On Sunday night the United States prepared for fresh strikes
against new pockets of al-Qaida and Taliban fighters in Afghanistan. At
almost exactly the same time, American intelligence revealed that they
had uncovered an increase in money being transferred between groups of
al-Qaida fighters. According to my reckoning, this is the 14th handy thing
that American intelligence has discovered since September 11. Think back
over the past six months and it becomes ineluctable: never in the history
of modern warfare has so much been found so opportunely.
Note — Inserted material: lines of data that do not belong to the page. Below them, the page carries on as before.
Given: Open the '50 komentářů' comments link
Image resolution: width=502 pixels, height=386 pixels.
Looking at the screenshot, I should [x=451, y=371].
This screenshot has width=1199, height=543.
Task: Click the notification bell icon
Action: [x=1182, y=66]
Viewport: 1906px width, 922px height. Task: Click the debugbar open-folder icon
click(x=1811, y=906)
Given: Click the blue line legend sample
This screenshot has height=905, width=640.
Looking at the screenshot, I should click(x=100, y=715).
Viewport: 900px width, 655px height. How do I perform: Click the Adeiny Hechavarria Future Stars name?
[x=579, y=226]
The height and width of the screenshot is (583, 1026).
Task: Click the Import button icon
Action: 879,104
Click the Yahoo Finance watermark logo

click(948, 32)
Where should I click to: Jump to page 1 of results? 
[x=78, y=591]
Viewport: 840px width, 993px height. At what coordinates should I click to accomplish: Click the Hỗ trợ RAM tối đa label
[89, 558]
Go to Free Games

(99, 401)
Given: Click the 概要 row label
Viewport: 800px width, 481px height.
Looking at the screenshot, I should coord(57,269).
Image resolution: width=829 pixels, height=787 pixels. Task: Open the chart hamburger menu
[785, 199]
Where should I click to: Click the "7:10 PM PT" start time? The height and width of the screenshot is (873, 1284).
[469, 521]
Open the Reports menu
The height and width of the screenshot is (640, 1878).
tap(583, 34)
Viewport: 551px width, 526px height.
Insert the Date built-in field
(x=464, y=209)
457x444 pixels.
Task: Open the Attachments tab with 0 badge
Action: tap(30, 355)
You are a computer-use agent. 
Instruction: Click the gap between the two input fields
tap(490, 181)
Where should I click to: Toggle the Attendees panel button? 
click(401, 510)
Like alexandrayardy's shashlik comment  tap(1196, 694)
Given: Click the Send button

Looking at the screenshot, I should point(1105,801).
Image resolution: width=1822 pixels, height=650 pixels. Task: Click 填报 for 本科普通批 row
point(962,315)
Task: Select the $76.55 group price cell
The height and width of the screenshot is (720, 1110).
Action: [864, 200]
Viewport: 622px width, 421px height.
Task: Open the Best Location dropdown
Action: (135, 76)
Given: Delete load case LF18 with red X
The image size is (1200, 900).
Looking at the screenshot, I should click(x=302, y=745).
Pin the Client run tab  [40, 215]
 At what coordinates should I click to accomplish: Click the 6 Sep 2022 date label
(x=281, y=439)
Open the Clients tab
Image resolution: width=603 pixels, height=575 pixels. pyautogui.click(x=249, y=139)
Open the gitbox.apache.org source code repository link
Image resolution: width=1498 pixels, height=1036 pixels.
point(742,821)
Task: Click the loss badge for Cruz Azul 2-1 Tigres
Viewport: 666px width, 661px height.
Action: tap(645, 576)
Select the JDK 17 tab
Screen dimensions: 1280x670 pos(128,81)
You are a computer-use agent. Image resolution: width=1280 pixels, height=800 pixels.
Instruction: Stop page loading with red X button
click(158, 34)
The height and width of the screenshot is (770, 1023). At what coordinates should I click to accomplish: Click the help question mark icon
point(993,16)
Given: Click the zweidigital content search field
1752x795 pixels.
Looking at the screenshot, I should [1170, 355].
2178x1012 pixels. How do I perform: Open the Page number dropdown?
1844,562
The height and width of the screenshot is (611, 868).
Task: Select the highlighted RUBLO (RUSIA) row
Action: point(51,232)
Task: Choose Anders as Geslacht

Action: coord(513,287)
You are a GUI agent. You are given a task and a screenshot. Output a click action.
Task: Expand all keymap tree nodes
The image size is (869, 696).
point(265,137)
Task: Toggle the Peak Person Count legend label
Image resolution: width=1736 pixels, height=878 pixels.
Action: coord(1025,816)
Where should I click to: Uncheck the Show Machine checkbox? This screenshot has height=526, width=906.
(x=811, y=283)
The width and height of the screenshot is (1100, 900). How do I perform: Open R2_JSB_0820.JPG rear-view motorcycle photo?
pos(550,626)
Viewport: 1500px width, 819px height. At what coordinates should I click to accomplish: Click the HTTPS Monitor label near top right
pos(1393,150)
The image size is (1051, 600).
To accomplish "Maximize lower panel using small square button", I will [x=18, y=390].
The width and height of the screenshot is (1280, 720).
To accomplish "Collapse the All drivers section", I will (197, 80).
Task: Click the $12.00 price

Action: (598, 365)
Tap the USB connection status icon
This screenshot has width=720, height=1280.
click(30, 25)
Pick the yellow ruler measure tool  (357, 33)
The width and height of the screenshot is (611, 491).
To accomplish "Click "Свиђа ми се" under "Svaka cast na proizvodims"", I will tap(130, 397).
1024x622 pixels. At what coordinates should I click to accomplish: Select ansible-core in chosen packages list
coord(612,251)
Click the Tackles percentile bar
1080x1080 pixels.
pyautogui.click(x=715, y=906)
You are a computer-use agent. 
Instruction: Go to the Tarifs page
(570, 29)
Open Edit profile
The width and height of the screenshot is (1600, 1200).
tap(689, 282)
It started the day after the attacks on the twin towers, with the discovery
of a flight manual in Arabic and a copy of the Koran in a car hired by
Mohammed Atta and abandoned at Boston airport. In the immediate shocked
aftermath of the attacks, these findings were somehow reassuring: American
intelligence was on the case, the perpetrators were no longer faceless.
In less than a week came another find, two blocks away from the twin towers,
in the shape of Atta's passport. We had all seen the blizzard of paper
rain down from the towers, but the idea that Atta's passport had escaped
from that inferno unsinged would have tested the credulity of the staunchest
supporter of the FBI's crackdown on terrorism.
Yet we were still in the infancy of coincidence. On September 24 the belongings
of alleged terrorist Zacarias Moussaoui threw up a cropdusting manual,
while four days later came Atta's suicide note, the one with the counsel
to shine your shoes before you meet your maker - a piece of advice which
seemed suspiciously Norman Rockwellesque. It was here, too, that the stuff
about 72 virgins awaiting him in heaven first started to circulate.
In December the laughing, boasting video of Osama bin Laden was unearthed
in a house in Jalalabad. The new year saw no let-up in this serendipitous
trove - January turned up an email sent by "shoe bomber" Richard
Reid from a Paris cybercafe (and found on its hard disk) shortly before
boarding the Paris-Miami flight in which he claimed responsibility in advance
for downing the plane. (Luckily or carelessly, depending on your perspective,
Reid had pocketed a business card from the cybercafe.)
And then, last Friday, Major General Frank Hagenbeck revealed that Americans
had found a whole shelf of field manuals on undertaking terrorist activity,
to put beside the instruction manual on how to use light automatic weapons
left in a training camp in January.
Apart from the fact that the al-Qaida network seem to have a catastrophic
way with lost property, isn't it strange that these most demonised and
potent of terrorists seem unable to operate any weapons without a manual?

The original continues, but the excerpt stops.